Un nuevo capítulo en la regulación digital
La Unión Europea ha tomado una decisión histórica al imponer dos multas a Google que suman un total de 890 millones de euros, equivalentes a 1.015 millones de dólares. Esta acción se enmarca dentro del Reglamento sobre los Mercados Digitales (DMA), diseñado para frenar las prácticas abusivas de las grandes tecnológicas y garantizar la competencia justa en el ámbito digital.
La primera multa, por un monto de 460 millones de euros, se debe a que Google favoreció sus propios servicios en los resultados de búsqueda, lo que representa una clara violación del DMA. La segunda sanción, por 430 millones de euros, está relacionada con la restricción impuesta a los desarrolladores que utilizan Play Store, limitando su capacidad para dirigirse a otros puntos de venta.
Henna Virkkunen, vicepresidenta de la Comisión Europea encargada del ámbito digital, destacó la importancia de esta decisión: “Es fundamental asegurar un terreno equitativo para todas las empresas en línea”. Sin embargo, Google no tardó en responder a estas sanciones. Kent Walker, presidente de asuntos globales del gigante tecnológico estadounidense, advirtió que estas medidas podrían afectar negativamente a los usuarios europeos al eliminar funcionalidades populares como la búsqueda en tiempo real y ciertas protecciones en Google Play.
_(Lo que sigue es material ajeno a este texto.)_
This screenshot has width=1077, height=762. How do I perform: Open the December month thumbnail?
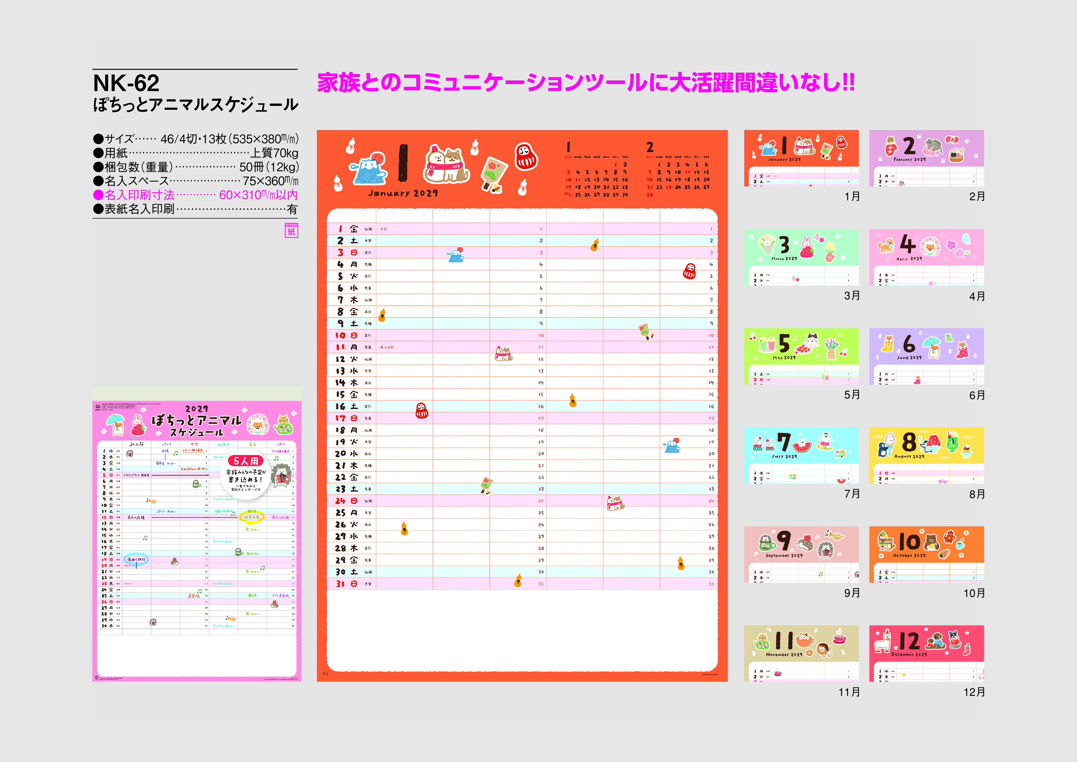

Este movimiento podría intensificar las tensiones entre Bruselas y Washington. La administración anterior liderada por Donald Trump ya había criticado abiertamente las regulaciones europeas, acusándolas de estar dirigidas injustamente contra empresas estadounidenses. Además, se han planteado amenazas sobre posibles represalias comerciales si estas sanciones continúan.
A pesar de ser la primera vez que Google es multada bajo el DMA desde su implementación en 2024, el gigante tecnológico ya ha enfrentado múltiples sanciones europeas previas que suman más de 8.200 millones de euros entre 2017 y 2019. Este nuevo golpe llega justo antes del primer aniversario del acuerdo entre Estados Unidos y la UE que buscaba reducir las fricciones comerciales existentes.
A medida que avanza la regulación digital en Europa, queda claro que tanto gigantes tecnológicos como legisladores deben encontrar un equilibrio entre innovación y protección al consumidor. Las decisiones tomadas hoy podrían sentar precedentes importantes para el futuro del comercio digital global.